Pourquoi LAVIN, Gino et Pepsico nous soumettent-ils à ces logos? Je suppose qu’ils le font parce qu’ils le peuvent, ce qui soulève la question de savoir pourquoi toutes les diapositives ne sont pas accompagnées de rappels clairs de ce qu’il faut boire et où miser. Il y a des années, je me demandais, dans l’intimité de mon esprit, si je ne pouvais pas augmenter les revenus de mon professeur en apportant des publicités dans la classe ou en offrant le devant et le dos de ma chemise comme espace publicitaire. J’ai rejeté ces idées comme étant peu pratiques et dystopiques, mais leur temps est peut-être venu. Gino était-elle rebelle en faisant flotter sa diapositive? En tout état de cause – et que l’œil aveugle soit maudit – il n’y a pas assez de cécité dans le monde.

Funes el memorioso

On oublie facilement que notre capacité à oublier est une bénédiction pour notre mémoire. Un esprit qui se souvient de tout serait débilitant. Pourquoi demander à la vision ce que nous ne pouvions pas garder en mémoire?

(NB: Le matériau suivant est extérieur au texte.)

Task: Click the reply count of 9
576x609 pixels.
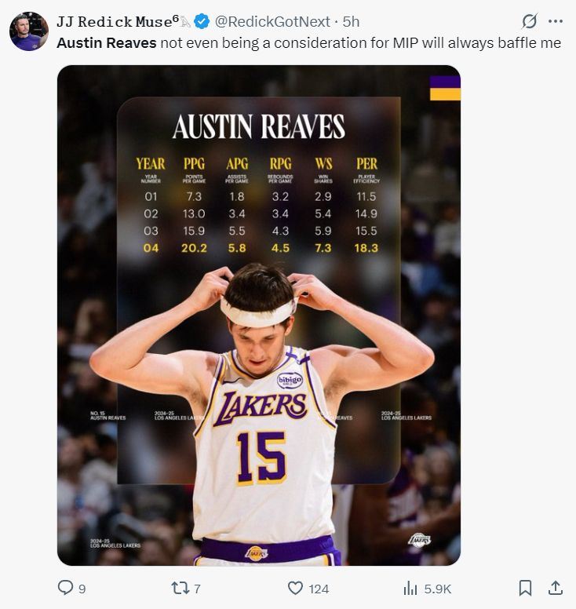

[1] Gino – à juste titre, je suppose – suppose que l’audience considère que la question «devrait» est naturelle. Présentant la question du «pourrait» comme une alternative rebelle, elle saisit l’élément de surprise et prépare le terrain pour réfuter les croyances erronées du public. Comme le disait Davis (1971): “C’est intéressant!”

Références

Asch, SE (1956). Etudes d’indépendance et de conformité: I. Une minorité d’un contre une majorité unanime. Psychological Monograph, 70 (9, nombre entier 416).

Chater, N., T. Felin, D. Funder, G., G. Koenderink, J. Krueger, D. Noble, S., Nordli, M., Oaksford, B., Schwartz, Stanovich K. & Todd P. (2018). Esprit et rationalité: Un débat interdisciplinaire. Psychonomic Bulletin & Review, 25 , 793-826.

Darley, JM et Latané, B. (1968). Intervention de tiers en cas d’urgence: diffusion de la responsabilité. Journal de la personnalité et de la psychologie sociale, 8 , 377-383.

Davis, MS (1971). C’est intéressant! Philosophie des sciences sociales, 1 , 309-344

Felin, T., Koenderink, J. et Krueger, JI (2017). La rationalité, la perception et l’œil qui voit tout. Psychonomic Bulletin & Review, 24 , 1040-1059.

Krueger, JI (2018a). Cinq arguments pour le libre arbitre. Psychology Today en ligne . https://www.psychologytoday.com/intl/blog/one-among-many/201803/five-arguments-free-will

Krueger, JI (2018b). Excentricité contrôlée. Psychology Today en ligne . https://www.psychologytoday.com/intl/blog/one-among-many/201812/punctuated-rebellion

Krueger, JI et Massey, AL (2009). Une reconstruction rationnelle de la mauvaise conduite. Social Cognition, 27 , 785-810.

Milgram, S. (1963). Étude comportementale de l’obéissance. Journal of Anormal and Social Psychology, 67 , 371-378.

Simons, DJ et Chabris, CF (1999). Gorille au milieu de nous: Cécité inattentionnelle prolongée pour des événements dynamiques. Perception, 28 , 1059-1074.